CFH Early Career Fellow awarded Leukaemia Fellowship
The Department of Biology's Dr Katherine Bridge has just been awarded the Kay Kendall Leukaemia Fund Intermediate Fellowship for her research, one of only two recipients this year.
Prestigious and well-regarded within the haematology field, this provides four years of funding for her to launch her group within the York Biomedical Research Institute, in the Department of Biology at York. Katherine is currently a Centre for Future Health (CFH) fellow, and received the Kay Kendall award after moving with her young family to York in summer 2019, changing fields from solid cancers to haematology/haematological malignancies, and building an independent programme supported by the haematology research groups of Professor Ian Hitchcock and Dr Dave Kent.

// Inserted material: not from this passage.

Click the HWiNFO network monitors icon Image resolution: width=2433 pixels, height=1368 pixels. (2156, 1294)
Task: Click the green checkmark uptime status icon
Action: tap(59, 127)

Katherine's research focuses on proteins called hypoxia-inducible factors (HIFs). As transcription factors, HIFs are responsible for changing the genes which a cell expresses, which in turn changes the cell’s behaviour. The mechanism by which HIFs are told which genes to express and when is poorly understood, but understanding this mechanism is critical: in certain contexts HIFs can drive the expression of genes which underlie a number of fatal diseases, including many types of cancer.
In other contexts, HIFs can be protective against these diseases. This project uses blood stem cells (HSCs) and blood cancers called myeloproliferative neoplasms (MPNs) as model systems to discover these mechanisms. This knowledge will unlock the potential of reprogramming and driving a disease into HIFs which are preventing the very same disease, and holds the potential to reprogram these master regulators into forces for good.